豆を挽くために

ミルやグラインダーを使う目的は、鮮度の高い状態で飲むためだけではありません。任意の粒度に豆を粉砕するという、重要な役割があります。細挽きと荒挽きでは、コーヒーの濃さや味の出方ががらりと変わります。これは挽いた豆の粒度と湯温の関係で、液体に抽出されるコーヒーの成分バランスが変化するからです。粉が細かく湯温が高いほど、濃く重い味わいになり、粉が荒く湯温が低いほど薄く抽出不足になります。理想的な抽出技術を身につければ、苦味・酸味・甘味・コクのバランスがとれた美味しいコーヒーをカップに落とせるでしょう。

やっかいな問題は、ミルやグラインダーが均一な粒度分布で粉砕できない点にあります。仮に中挽きにセットしても、粉砕された粉には荒挽きから細挽き、さらには微粉まで混ざるバラツキがあります。このうち微粉の量がどれだけあるかによって、コーヒーの味わいを大きく左右します。微粉は極端に細かいため、すべての成分が短時間で一気に出てしまい、いわゆるマイナス要素である「雑味」の原因になります。その上、ドリップやサイフォンではフィルタの目詰まりを招いて抽出過多になったり、フレンチプレスやエスプレッソでは金属フィルタを通過し、舌がざらつく不快な質感を及ぼします。まったく、困ったものです。

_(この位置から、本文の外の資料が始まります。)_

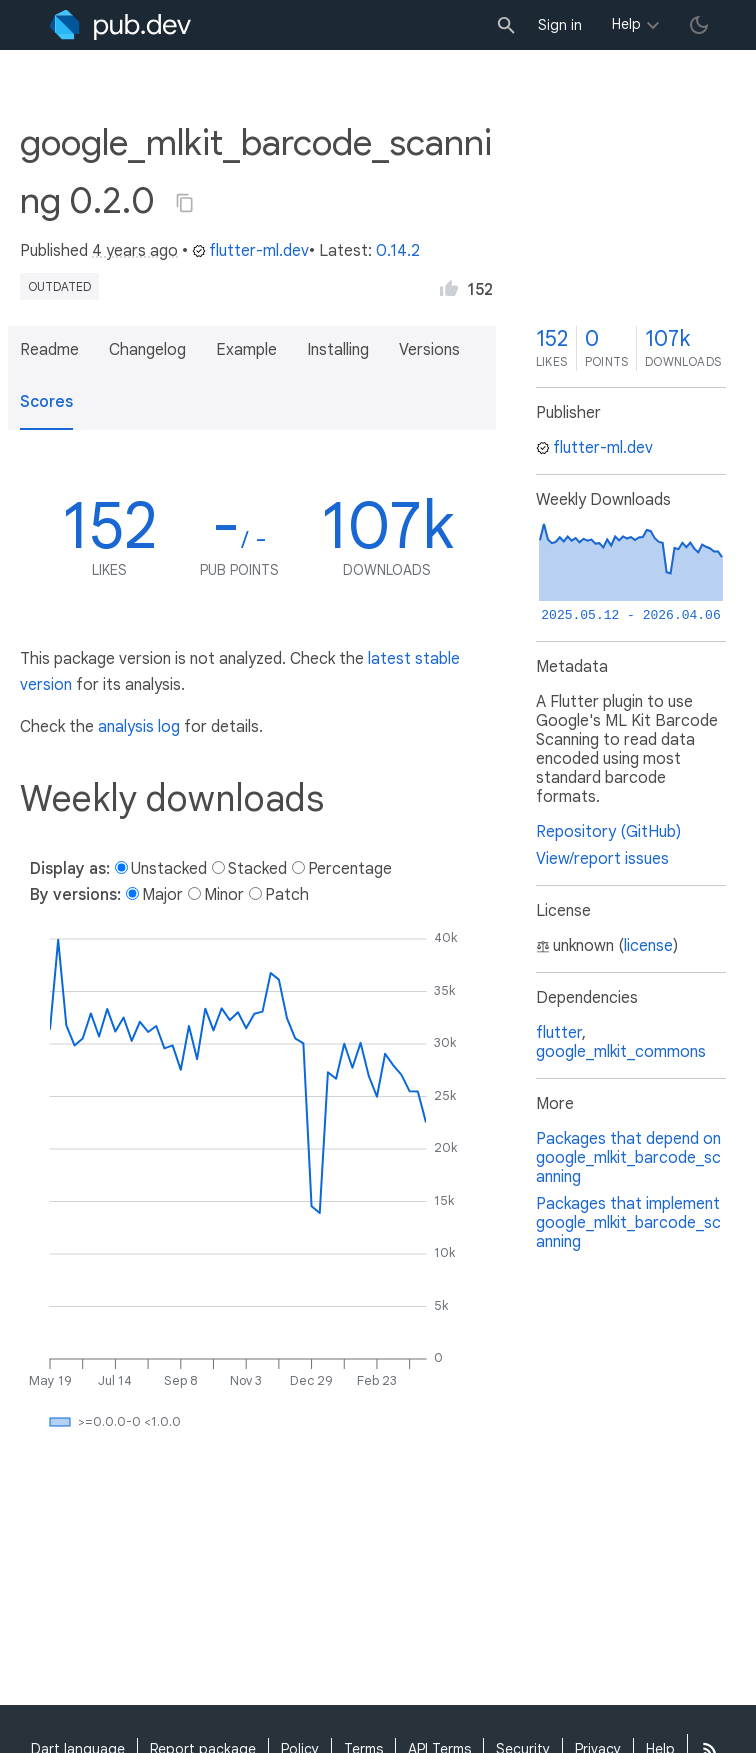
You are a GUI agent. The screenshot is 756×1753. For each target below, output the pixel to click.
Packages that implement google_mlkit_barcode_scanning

ミルやグラインダーの微粉量は、値段に反比例する傾向にあります。乱暴な言い方をすれば、価格の低いものは微粉の混入率が高く、高価なものは微粉が少ないです。最も微粉が少なく均一に粉砕できるのは、加工品工場や大手メーカーが使う工業用ロールグラインダーですが、いくら何でも家庭やオフィスではあり得ません。カフェで使われている業務用のフラットカッターかコニカルカッターが限界でしょう。これらを家庭向きに小型化した、ハイエンドモデルのフラットカッターかコニカルカッターが現実的な上限になると思います。といっても軽く20万円を越える価格です。ところが2,000円でお釣りがくる、歯が回転式のブレードグラインダーもあったりします。さあ、どうしたものでしょう。